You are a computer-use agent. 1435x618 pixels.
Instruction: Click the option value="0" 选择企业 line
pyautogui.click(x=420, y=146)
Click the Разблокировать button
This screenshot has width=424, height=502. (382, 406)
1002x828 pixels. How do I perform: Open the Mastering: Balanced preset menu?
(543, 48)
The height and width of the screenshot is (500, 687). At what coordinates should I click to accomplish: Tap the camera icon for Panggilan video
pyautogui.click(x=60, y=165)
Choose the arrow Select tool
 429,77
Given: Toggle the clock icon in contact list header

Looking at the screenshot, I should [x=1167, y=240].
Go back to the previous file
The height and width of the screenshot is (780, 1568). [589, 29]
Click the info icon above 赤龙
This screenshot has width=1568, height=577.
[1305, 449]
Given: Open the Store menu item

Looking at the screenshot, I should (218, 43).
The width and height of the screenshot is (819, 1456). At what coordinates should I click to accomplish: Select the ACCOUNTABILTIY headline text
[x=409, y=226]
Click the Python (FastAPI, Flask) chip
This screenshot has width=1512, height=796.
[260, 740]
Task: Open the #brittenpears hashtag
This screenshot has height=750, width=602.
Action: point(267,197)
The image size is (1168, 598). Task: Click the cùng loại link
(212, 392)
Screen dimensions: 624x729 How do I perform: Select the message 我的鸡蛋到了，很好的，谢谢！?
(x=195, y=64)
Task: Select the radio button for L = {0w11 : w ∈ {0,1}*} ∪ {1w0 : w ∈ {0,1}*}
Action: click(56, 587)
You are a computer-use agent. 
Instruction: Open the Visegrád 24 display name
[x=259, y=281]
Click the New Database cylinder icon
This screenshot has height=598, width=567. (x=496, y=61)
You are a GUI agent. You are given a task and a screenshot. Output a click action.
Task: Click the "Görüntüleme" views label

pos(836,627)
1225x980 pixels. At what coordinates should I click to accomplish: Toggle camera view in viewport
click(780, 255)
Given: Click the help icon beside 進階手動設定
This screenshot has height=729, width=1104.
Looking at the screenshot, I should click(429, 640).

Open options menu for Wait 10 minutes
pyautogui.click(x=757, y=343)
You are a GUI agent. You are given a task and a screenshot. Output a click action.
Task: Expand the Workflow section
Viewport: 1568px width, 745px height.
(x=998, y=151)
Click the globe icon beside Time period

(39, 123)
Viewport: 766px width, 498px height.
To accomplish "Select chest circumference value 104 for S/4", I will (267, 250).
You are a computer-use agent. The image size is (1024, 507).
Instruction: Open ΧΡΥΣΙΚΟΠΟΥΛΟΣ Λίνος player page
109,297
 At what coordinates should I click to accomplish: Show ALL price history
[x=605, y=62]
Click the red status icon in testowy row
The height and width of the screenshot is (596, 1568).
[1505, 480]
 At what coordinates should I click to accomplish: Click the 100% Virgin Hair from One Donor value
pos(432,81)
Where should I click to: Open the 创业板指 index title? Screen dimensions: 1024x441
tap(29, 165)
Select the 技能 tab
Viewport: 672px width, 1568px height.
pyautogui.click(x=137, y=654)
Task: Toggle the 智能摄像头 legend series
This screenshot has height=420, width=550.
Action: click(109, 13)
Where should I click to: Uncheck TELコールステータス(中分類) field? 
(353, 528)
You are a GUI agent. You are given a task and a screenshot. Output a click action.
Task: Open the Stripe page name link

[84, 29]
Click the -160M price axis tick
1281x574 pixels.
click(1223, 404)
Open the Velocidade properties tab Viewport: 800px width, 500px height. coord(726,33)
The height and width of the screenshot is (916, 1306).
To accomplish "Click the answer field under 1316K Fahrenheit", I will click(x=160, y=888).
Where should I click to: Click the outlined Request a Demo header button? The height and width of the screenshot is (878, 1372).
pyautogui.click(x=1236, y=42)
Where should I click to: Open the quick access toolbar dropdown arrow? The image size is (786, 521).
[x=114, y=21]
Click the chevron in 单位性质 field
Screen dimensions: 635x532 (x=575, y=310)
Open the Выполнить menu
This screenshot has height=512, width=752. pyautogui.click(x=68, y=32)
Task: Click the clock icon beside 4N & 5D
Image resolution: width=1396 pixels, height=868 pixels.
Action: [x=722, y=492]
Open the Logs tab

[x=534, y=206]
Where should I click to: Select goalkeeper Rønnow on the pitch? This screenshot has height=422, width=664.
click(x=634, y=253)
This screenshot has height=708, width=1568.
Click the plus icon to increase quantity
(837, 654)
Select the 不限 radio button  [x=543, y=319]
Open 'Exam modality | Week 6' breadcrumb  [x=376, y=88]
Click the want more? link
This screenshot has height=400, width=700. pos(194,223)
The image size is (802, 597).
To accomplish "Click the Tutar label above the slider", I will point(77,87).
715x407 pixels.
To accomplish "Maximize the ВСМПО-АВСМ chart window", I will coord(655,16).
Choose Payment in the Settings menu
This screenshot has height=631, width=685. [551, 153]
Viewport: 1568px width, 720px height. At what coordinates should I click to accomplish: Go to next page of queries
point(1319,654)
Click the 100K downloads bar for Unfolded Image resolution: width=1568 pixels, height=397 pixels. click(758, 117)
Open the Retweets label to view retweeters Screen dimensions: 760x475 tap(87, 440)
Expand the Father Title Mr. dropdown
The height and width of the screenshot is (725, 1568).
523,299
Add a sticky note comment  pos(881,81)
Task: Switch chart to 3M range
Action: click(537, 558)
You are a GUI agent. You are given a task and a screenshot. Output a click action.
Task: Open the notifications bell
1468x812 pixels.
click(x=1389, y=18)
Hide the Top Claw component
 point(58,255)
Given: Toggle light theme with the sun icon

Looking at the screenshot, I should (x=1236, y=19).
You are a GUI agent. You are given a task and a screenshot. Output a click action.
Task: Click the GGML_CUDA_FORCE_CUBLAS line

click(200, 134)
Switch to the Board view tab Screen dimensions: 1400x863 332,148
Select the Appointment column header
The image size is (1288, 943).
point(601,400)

→ **WHAT IS BEING ASKED**
Everything from the line containing "Task: Click the GGML_CUDA_FORCE_CUBLAS line" to the end of the records must be written out exactly; include both of those lines and no others.

→ **SOLUTION TO THIS EXERCISE**
Task: Click the GGML_CUDA_FORCE_CUBLAS line

click(200, 134)
Switch to the Board view tab Screen dimensions: 1400x863 332,148
Select the Appointment column header
The image size is (1288, 943).
point(601,400)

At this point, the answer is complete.